Hollowell has been in the thick of Tusculum productions for about 20 years, handling behind-the-scenes tasks and running the box office for shows in the Annie Hogan Byrd Fine Arts Center as coordinator of Tusculum Arts Outreach. In the last year, she took more of a front-seat role as director of Tusculum’s Center for the Arts.
Now, Hollowell’s connection to Tusculum has shifted to future spectator at performances and volunteer with Arts Outreach and the College of Civic and Liberal Arts. She retired from Tusculum May 31 and is now spending what remains of her working days focusing on her food catering interests.
“I enjoyed the opportunities to support people’s visions, goals and ideas,” Hollowell said. “It’s been a pleasure working with so many TU folks and mentoring students when I had the opportunity. I was so pleased that there was a vision to support and promote all of the arts at Tusculum.”
Hollowell, an Indiana native, came to Tusculum in the late 1980s, working in the Office of Admission, overseen then by Mark Stokes. Her husband, Mike, had joined Tusculum as men’s basketball coach. She later worked in the Academic Dean’s office and assisted in assessment and advising. She switched to Arts Outreach in the early 2000s and collaborated with the legendary Marilyn duBrisk, who served as Tusculum’s artist-in-residence.
“Marilyn and I worked on recruiting students in the local area who had interest in theater,” Hollowell said. “I learned so much from Marilyn about theater, outreach into the community, public relations and hosting guests to campus – many things I perhaps would not have encountered if not working with her.”
duBrisk was not the only one who influenced her career. Longtime staff members, such as Frank Mengel, Erin Schultz and Brian Ricker, as well as the many performers from the student body and the community, became staples in her life. After duBrisk’s retirement, she teamed with Wayne Thomas, dean of the College of Civic and Liberal Arts and executive director of Arts Outreach, and honed skills she learned from him, such as resourcefulness and tenacity.

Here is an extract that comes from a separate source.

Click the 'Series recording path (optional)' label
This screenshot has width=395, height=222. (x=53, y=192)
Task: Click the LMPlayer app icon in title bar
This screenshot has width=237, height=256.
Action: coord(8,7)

“My role in admission as local recruiter, as well as with Arts Outreach, was deeply rooted in community connections,” Hollowell said. “I loved that about working at Tusculum. It gave me a chance to bring the community to campus and the campus to the community.”
Thomas is glad Hollowell will continue to have a presence at the university.

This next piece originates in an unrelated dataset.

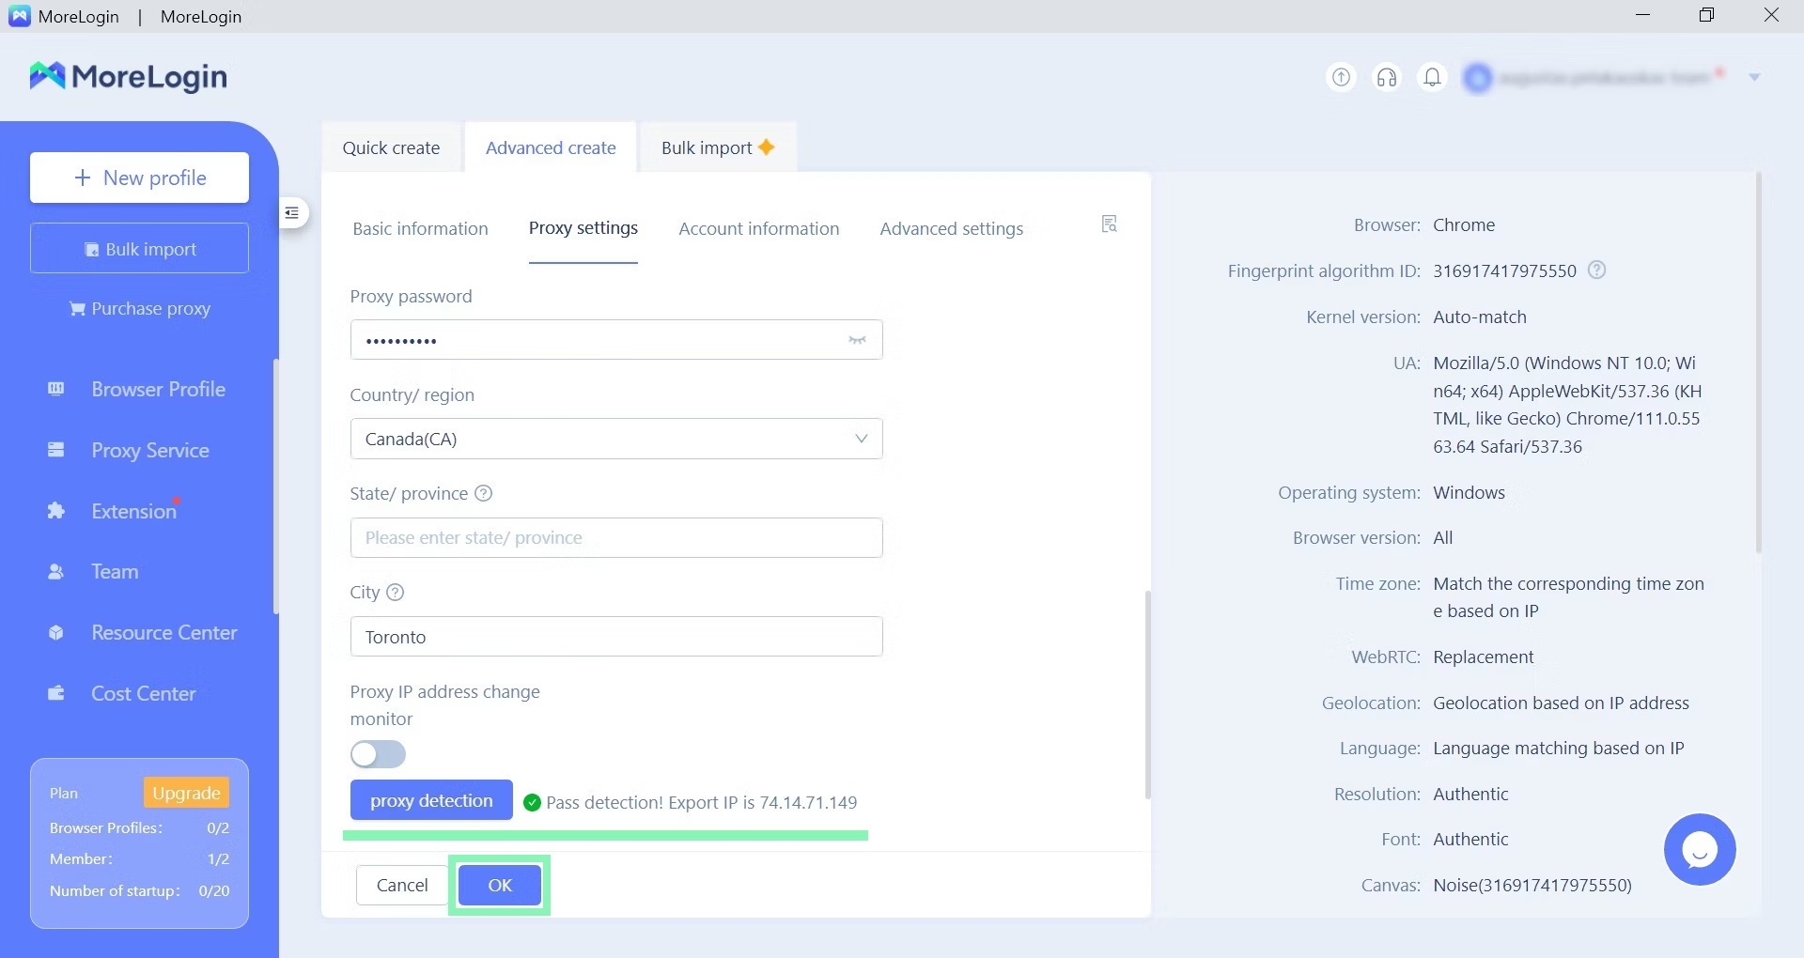Collapse the sidebar with menu icon

click(292, 213)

“Jennifer has been extremely helpful in ensuring we have high-quality productions and programs that allow us to be a leader in civic engagement through the arts,” Thomas said. “She has been a valuable partner. We are grateful to her for her outstanding service to the university and to our region at large.”

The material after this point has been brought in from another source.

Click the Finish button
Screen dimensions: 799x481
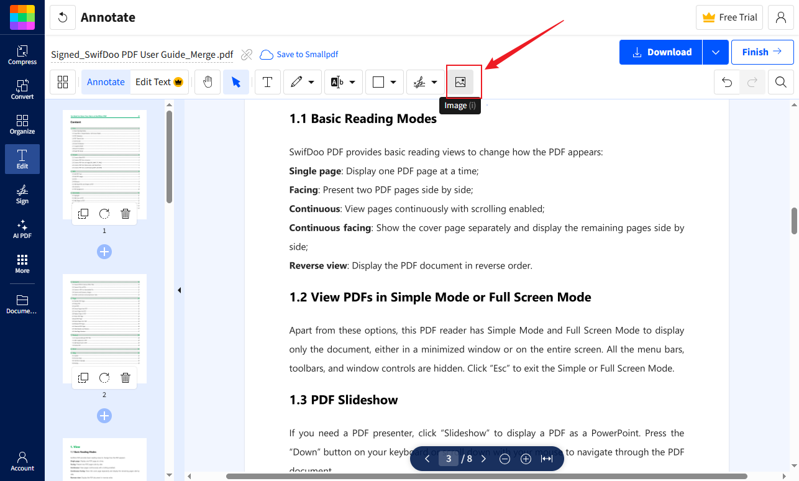click(x=762, y=52)
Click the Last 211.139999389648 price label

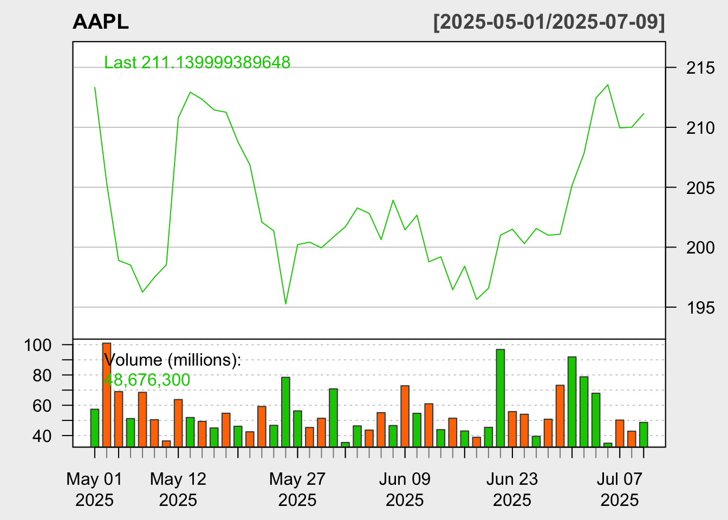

Hollowell has always loved to cook, and that hobby grew as word spread about her talent in the kitchen. She will now have more time to dedicate to cooking and is looking forward to that. In May, she provided food for a live broadcast of the “3rd Hour of Today” in South Carolina. The production crew, hosts and guests needed a caterer for the three-day production, and her longtime friend, Beverly Serral, who was involved in bringing the show to South Carolina, shared her name.
Returning to the subject of her favorite productions at Tusculum, Hollowell highlighted several – “Twelfth Night,” “Addams Family” and “The Odd Couple.” She said “I Never Saw Another Butterfly” was one of the most profound shows she had seen. She relishes her forthcoming opportunities to watch productions from the seats.
“I am really looking forward to showing up at events and being a patron,” she said. “No longer looking through the little window in the theater door to watch a production will be a treat.”